Why tie up the stranger?

When the Sandins get the drop on the stranger, they manage to knock him out. But, instead of just dragging the unconscious man outside, James says they have to tie him up first — which wastes tons of valuable time while the gang of killer hooligans are waiting outside with a ticking clock.

Yes, it gave them the time to reconsider that decision and eventually decide to stay and fight. But at the time, James is planning to toss the guy out and let him die. So, why waste any time to try and find rope to tie him up when he's already unconscious? Just chuck him out and then fight. It's not like you'd get in trouble for letting someone die on your property. It's the Purge!

Wouldn't most people just hide from a Purge?

The concept of a Purge assumes people are just dying to go out and mow people down … while also risking getting mowed down themselves. Like, in the security camera footage at the start of the film (and in some shots in the future sequels), we see people just randomly hanging out on Purge night.

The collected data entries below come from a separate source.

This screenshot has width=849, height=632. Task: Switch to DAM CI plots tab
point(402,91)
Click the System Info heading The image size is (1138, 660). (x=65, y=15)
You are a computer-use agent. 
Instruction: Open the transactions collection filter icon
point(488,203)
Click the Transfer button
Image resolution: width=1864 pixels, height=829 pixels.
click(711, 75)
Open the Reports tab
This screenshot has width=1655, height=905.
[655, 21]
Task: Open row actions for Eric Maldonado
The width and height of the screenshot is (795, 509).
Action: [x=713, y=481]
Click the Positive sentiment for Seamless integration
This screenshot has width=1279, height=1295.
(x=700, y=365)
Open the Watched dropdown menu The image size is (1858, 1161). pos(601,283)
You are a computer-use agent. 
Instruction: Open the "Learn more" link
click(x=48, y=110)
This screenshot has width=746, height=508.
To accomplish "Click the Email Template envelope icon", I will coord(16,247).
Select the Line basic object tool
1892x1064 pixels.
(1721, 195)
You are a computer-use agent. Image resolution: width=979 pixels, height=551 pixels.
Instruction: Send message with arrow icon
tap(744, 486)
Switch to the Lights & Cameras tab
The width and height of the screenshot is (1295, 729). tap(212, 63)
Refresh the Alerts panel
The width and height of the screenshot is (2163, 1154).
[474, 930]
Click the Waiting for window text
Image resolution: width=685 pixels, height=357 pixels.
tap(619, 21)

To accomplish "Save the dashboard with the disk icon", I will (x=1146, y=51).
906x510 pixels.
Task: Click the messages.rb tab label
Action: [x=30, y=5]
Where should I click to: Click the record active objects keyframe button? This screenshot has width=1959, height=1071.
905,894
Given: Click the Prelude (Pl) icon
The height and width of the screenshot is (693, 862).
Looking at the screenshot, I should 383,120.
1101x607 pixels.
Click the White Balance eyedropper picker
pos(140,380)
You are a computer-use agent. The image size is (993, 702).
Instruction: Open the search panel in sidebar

They're working at their jobs, or sitting around on the street looking at their phones, just itching for 7 PM to arrive so the killing can commence.

And that's … just ludicrous, right? Unless they're armed to the teeth and out for blood with an axe to grind (with an actual axe), why on Earth would anyone choose to go out that night? You'd have to imagine most people would just hide in their basement all night. The urge for violence might be strong in some, but the notion of self-preservation is way stronger in most.

So the rich neighbors decide to come out because of dumb luck?

The big finale of the film features a great twist, as the Sandins' neighbors come over to save the day — only to reveal they're really there to kill them, because they believe James ripped them off on their security systems.

It's a nice twist, but it's hard to believe these rich folks would leave the protection of their ivory tower and risk death by trying to kill the Sandins. Remember, the gang of killers was still prowling the house when they burst in. The richers easily could've been killed, so after spending hundreds of thousands on ace security systems, they just step out into the murderous night on a whim? No way — realistically, they would just hired some random servant to visit the Sandins, knife and gun in hand. After all, they're rich and can do these things.